Records drawn from a dataset
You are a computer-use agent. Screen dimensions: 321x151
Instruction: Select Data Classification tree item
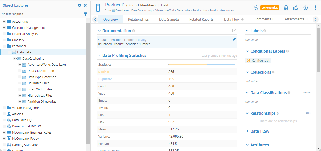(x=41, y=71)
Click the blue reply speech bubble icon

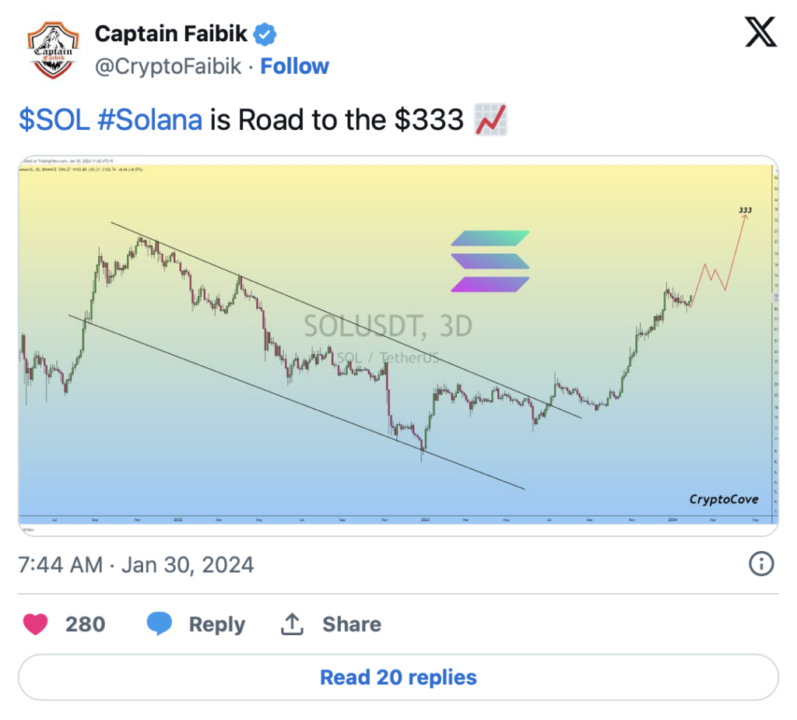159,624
==
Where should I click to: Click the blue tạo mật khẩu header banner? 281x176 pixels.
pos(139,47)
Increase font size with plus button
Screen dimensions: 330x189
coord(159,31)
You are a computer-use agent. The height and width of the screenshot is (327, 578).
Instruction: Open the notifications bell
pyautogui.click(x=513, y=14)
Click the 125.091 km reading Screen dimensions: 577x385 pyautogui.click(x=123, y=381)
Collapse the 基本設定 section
---
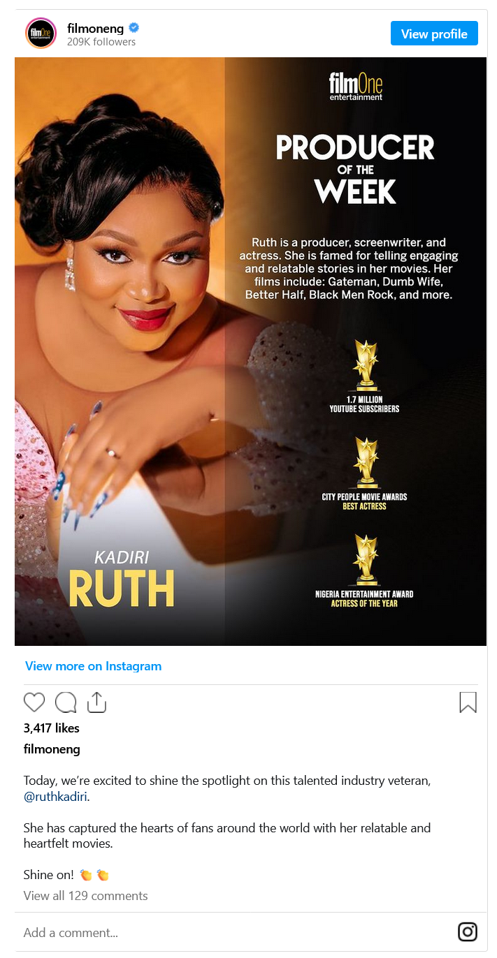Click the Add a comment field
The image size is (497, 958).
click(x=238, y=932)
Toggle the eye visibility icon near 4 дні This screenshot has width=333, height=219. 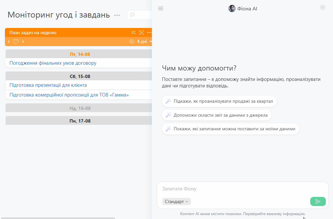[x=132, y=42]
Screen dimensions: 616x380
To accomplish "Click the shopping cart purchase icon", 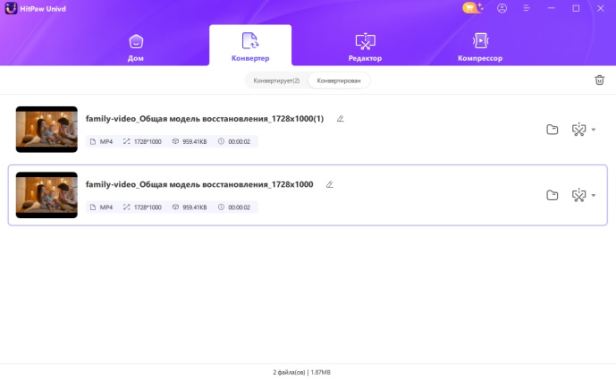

What this task involves => Retype the portion of the data above that starts on the line with "You are a computer-use agent. The" and finishes on the line with "Collapse the 基本設定 section", including both of those lines.

Written answer =>
You are a computer-use agent. The height and width of the screenshot is (327, 578).
Instruction: Open the notifications bell
pyautogui.click(x=513, y=14)
Click the 125.091 km reading Screen dimensions: 577x385 pyautogui.click(x=123, y=381)
Collapse the 基本設定 section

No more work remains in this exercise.